Отец пересек коридор, чтобы передать немного еды Ричарду, Эндрю и наконец матери. Когда мать просунула руки между прутьями решетки, он прижал их к своим глазам и сказал что-то нежное. Потом шериф позвал его. Когда отец ушел, наступили сумерки. Наша камера, наша «хорошая камера», выходила на запад, и лучи заходящего солнца на короткий миг заглянули через узкие, как щели, окошки, расположенные высоко в стене, окрасив нашу кожу красным и желтым, будто загорелась солома и мы могли сгореть заживо в своей темнице.

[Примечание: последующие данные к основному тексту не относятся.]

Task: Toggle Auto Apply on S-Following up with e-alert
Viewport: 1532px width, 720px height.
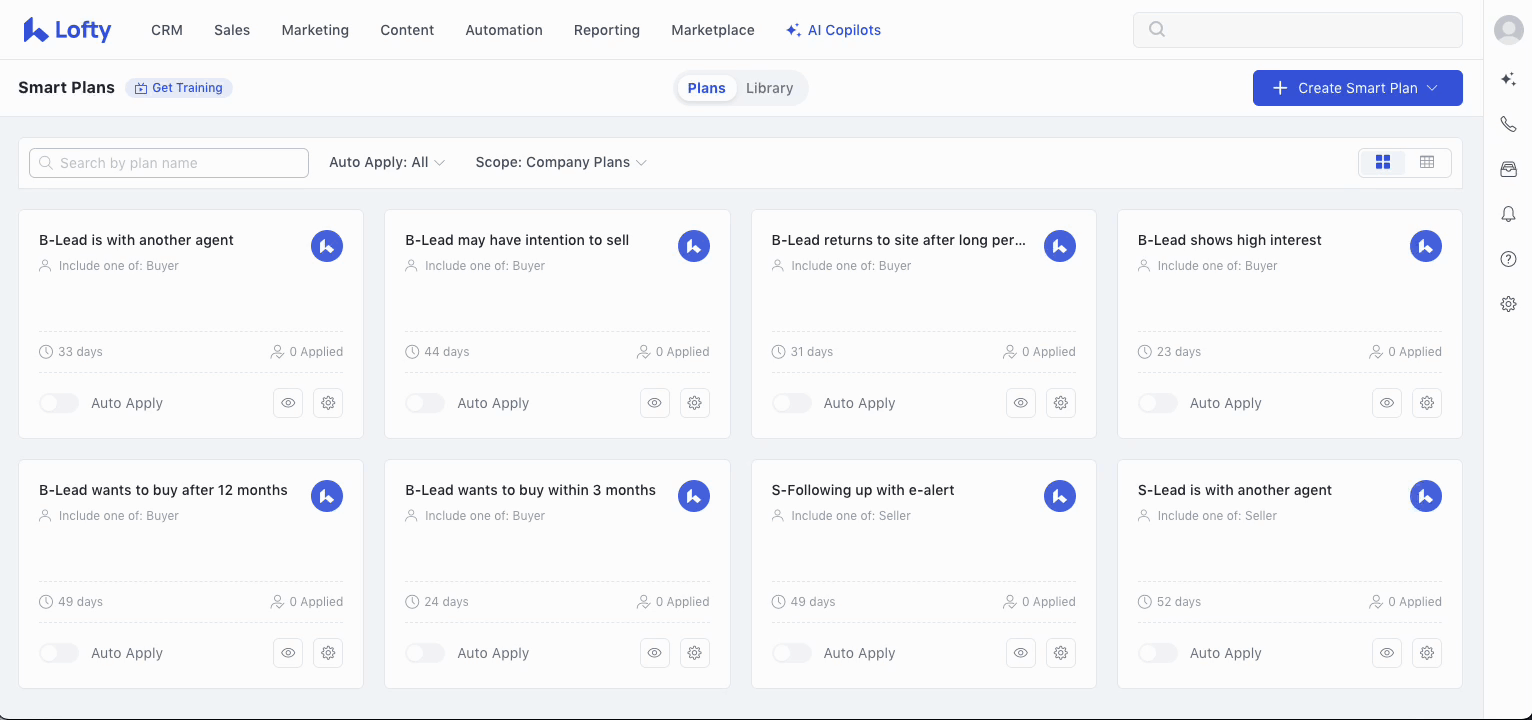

Паразитам хватило нескольких часов, чтобы забраться мне в волосы, и я проснулась посреди ночи оттого, что у меня горела голова. Я стала чесаться, раздирая кожу и чувствуя, как вши бегают по пальцам. Женщина у противоположной стены мучительно застонала, повторяя с каждым вздохом: «О боже, мой зуб! О боже, мой зуб…» Она продолжала стонать и после того, как ее попросили замолчать, а некоторые даже принялись осыпать ее проклятиями. Стало холодно, и я закуталась в шаль. Взглянула на Тома, но, судя по его ровному дыханию, он крепко спал. Дикие стоны продолжались около часа, пока какая-то женщина не влила в рот страждущей какую-то жидкость. Вскоре стоны сменились тихими всхлипываниями, а потом женщина впала в забытье.
Послышалось какое-то шуршание в соломе, и вдруг я увидела пару темных блестящих глаз, близко посаженных по обе стороны острого рыльца. Зверюга наблюдала за мной, принюхиваясь к спрятанному у меня в фартуке хлебу. Я пихнула ее ногой, и она залезла глубже в солому, но не ушла. Тогда я пнула ее сильнее, и она исчезла под подстилкой. Спала я урывками, пока тусклый утренний свет не проник в камеру, и только теперь смогла лучше рассмотреть лица женщин, окружающих меня со всех сторон. Они открывали глаза одна за другой, в каких-то застыла боль, в каких-то отчаяние. Одни молились о спасении, другие о смирении, но всех их ждал еще один день тяжкого заточения. У всех этих жен, матерей и сестер, которые трудились, молились и от чистого сердца помогали соседям, был растерянный взгляд — они не понимали, почему их обвинили, заточили в тюрьму и, как видно, забыли те самые соседи.